In base a questo principio, volto a tutelare e garantire la dignità di ogni persona e del lavoro di tutti, Alessandro Volpe e i “colleghi” delle altre aziende del territorio, riuniti nel gruppo Vignaioli artigiani di Cosenza, hanno anche lanciato l’iniziativa delle cosiddette casse solidali: ogni box, di cui è promossa la vendita online, contiene sei bottiglie di vino assortite, di una quindicina di cantine diverse. Una vera e propria confraternita dell’uva, per citare John Fante, che fa della crisi manifesta un’occasione di rinascita, senza nemmeno dimenticare chi ha maggiore bisogno d’aiuto. «Non solo, senza competizione o concorrenza, cerchiamo di raccontare i nostri vigneti, i nostri territori, la nostra voglia di fare, ma, attraverso le casse solidali, aiutiamo chi aiuta. Il 30 per cento dei ricavi viene, infatti, devoluto a La Terra di Piero», la locale associazione, cioè, che dall’inizio dell’emergenza sanitaria, prepara e consegna pasti, ogni sera, a circa seicento famiglie in difficoltà e, ogni settimana, recapita suppergiù mille spese a chi ha bisogno. Lo scorso 27 aprile, questo presidio di solidarietà ha persino mantenuto la promessa della spesa circondariale, donando, proprio ai detenuti del carcere cosentino, in totale duecentocinquanta pacchi, contenenti beni alimentari e di prima necessità.
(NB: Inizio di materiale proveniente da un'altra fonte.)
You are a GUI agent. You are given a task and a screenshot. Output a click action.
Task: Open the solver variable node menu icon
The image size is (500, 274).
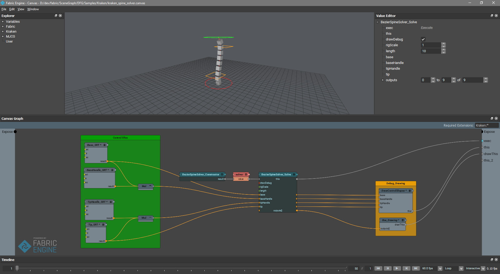click(x=246, y=174)
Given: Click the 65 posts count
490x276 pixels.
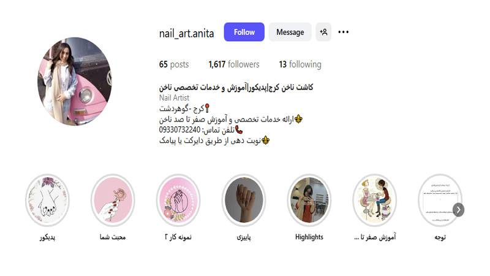Looking at the screenshot, I should coord(174,64).
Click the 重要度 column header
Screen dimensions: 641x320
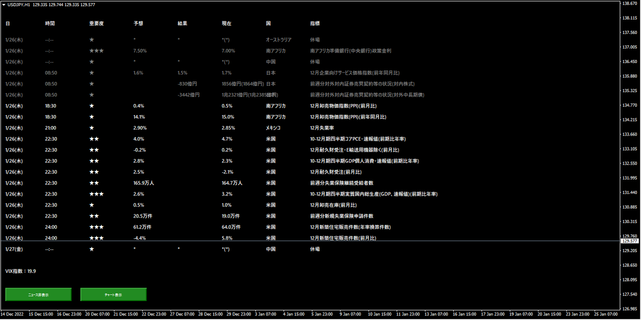(96, 24)
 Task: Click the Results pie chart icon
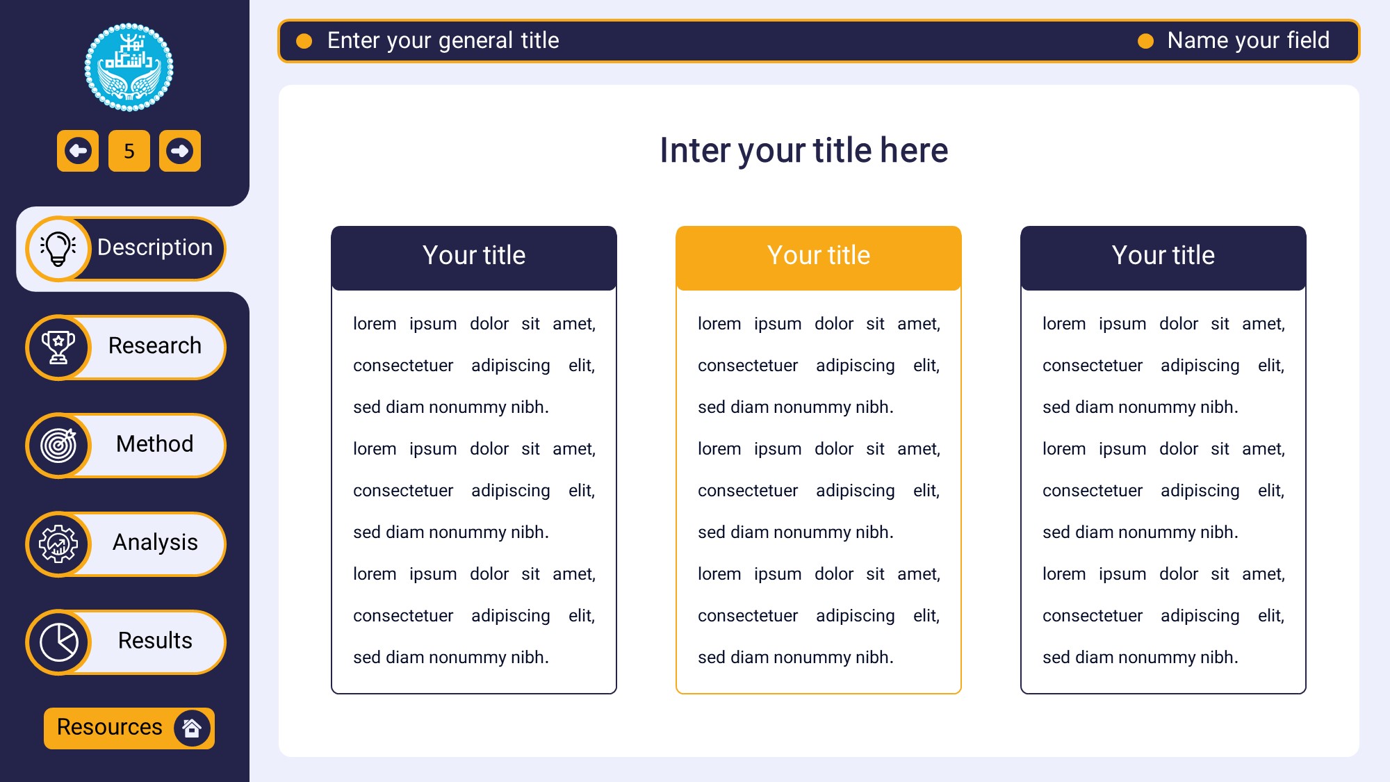point(59,642)
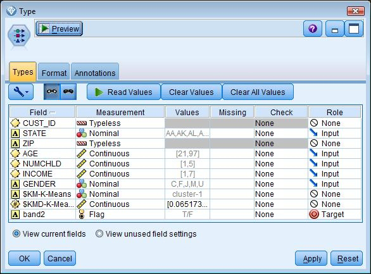Click the Type node icon

tap(19, 35)
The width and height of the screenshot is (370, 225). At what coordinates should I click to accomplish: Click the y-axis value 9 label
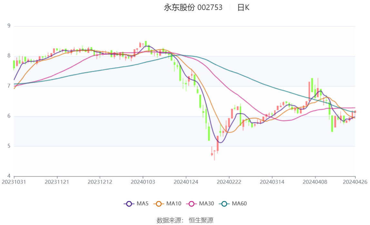pos(9,26)
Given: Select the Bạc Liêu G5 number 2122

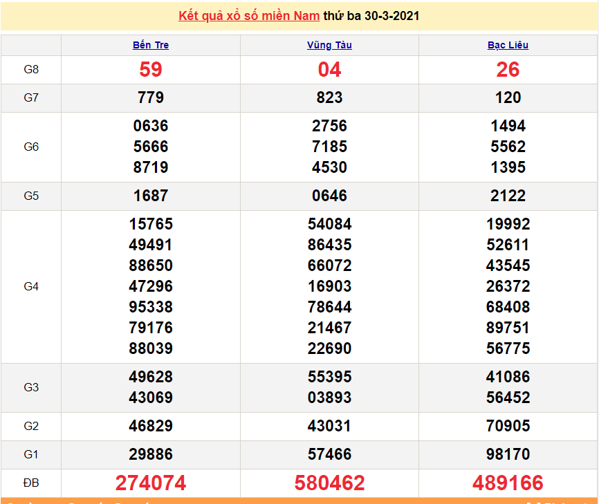Looking at the screenshot, I should tap(508, 196).
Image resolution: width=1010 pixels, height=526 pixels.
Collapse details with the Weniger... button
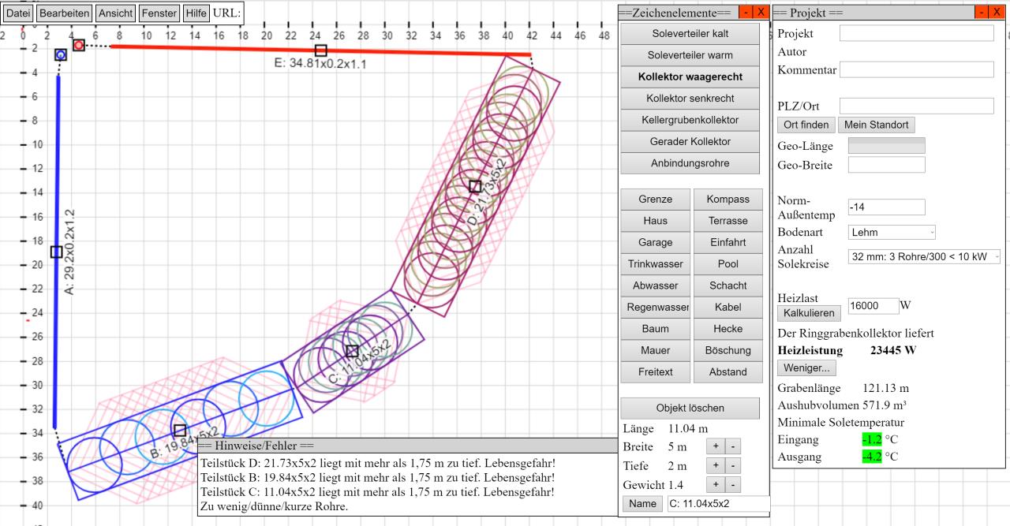coord(806,367)
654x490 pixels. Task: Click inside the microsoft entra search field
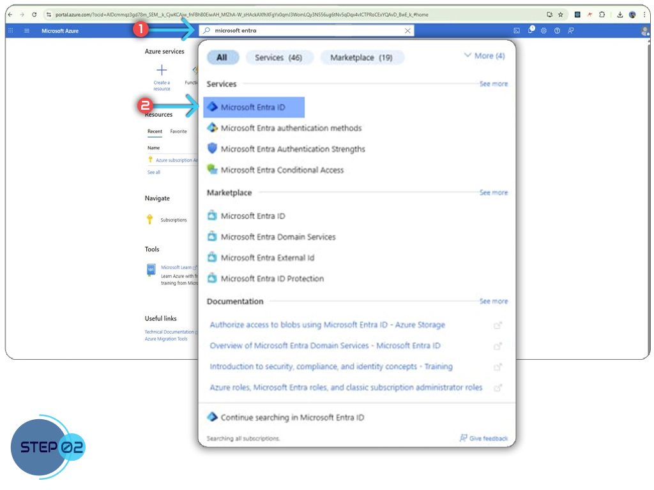(x=307, y=31)
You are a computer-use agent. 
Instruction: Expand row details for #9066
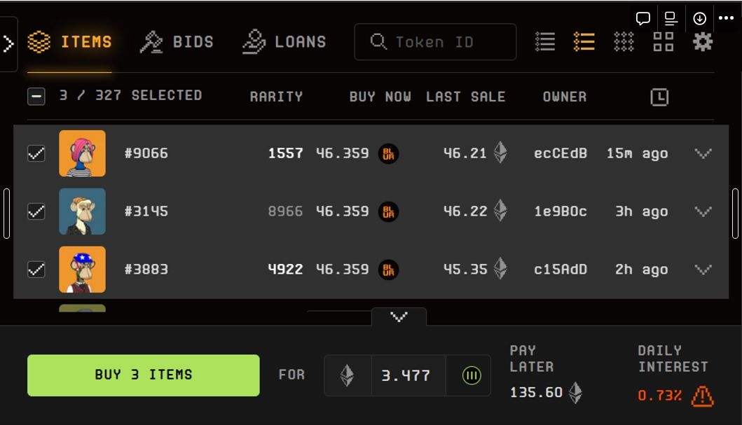click(703, 153)
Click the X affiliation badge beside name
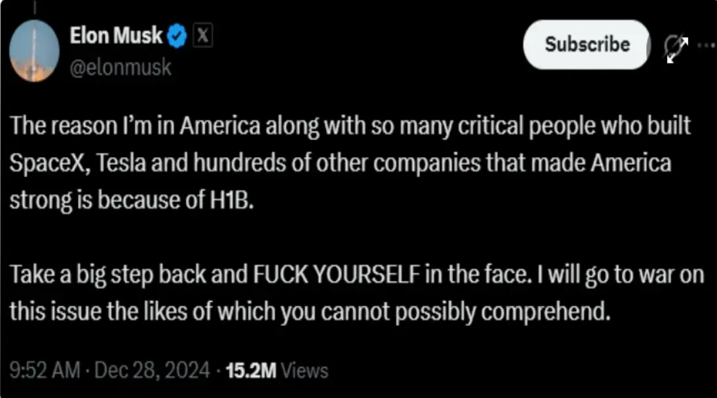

«Torneresti alla vita di prima?». Alessandro conclude la telefonata dicendo che questa è una domanda che spesso gli viene posta. «Ma, no — risponde —. Nonostante la fatica, le difficoltà, i problemi, stare qui è un privilegio». Qui dove, sempre per Pavese, «nulla può accadere che sia più vasto di questa presenza», della vigna.